Task to carry out:
Return, word for word, only the lines of the data below that lie between the line with "902x1300 pixels." and the line with "This screenshot has width=759, height=515.", those two lines included.

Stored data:
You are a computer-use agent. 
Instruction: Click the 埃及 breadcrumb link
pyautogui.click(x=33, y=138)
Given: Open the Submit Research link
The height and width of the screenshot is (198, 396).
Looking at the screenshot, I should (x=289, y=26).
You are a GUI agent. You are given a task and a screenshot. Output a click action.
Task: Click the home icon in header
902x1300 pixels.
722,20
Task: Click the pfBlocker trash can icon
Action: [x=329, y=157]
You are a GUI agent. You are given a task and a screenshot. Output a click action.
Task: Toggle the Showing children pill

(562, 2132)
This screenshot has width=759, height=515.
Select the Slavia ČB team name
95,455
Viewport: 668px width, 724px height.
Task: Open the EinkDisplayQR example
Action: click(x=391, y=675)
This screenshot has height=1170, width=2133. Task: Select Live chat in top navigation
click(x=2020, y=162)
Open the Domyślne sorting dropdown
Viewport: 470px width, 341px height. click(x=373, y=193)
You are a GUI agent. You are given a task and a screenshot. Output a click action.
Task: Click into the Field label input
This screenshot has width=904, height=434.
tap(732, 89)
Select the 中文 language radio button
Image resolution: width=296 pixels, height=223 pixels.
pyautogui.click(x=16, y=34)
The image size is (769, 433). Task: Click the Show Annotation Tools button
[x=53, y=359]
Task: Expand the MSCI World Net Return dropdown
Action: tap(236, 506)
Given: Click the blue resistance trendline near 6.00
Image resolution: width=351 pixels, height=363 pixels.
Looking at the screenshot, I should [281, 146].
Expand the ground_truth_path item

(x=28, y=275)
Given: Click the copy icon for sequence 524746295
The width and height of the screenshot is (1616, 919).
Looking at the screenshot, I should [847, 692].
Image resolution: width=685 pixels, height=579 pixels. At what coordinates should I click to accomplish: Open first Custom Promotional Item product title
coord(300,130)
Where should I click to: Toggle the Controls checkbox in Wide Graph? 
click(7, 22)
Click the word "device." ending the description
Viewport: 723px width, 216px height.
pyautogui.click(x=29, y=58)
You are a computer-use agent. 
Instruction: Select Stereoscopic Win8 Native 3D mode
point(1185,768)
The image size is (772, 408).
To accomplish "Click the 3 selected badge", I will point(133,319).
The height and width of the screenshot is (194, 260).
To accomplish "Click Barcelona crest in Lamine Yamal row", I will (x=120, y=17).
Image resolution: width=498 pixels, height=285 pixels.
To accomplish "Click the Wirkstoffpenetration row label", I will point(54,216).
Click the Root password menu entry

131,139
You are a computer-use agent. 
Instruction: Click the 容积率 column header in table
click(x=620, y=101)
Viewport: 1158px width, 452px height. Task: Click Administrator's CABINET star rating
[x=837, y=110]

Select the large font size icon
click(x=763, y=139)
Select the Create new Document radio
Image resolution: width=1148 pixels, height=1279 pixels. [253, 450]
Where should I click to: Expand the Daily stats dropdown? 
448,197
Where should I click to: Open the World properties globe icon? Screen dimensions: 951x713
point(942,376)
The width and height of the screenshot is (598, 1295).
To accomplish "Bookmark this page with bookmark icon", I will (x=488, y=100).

Worked solution:
902x1300 pixels.
722,20
Task: Click the pfBlocker trash can icon
Action: [x=329, y=157]
You are a GUI agent. You are given a task and a screenshot. Output a click action.
Task: Toggle the Showing children pill

(562, 2132)
This screenshot has width=759, height=515.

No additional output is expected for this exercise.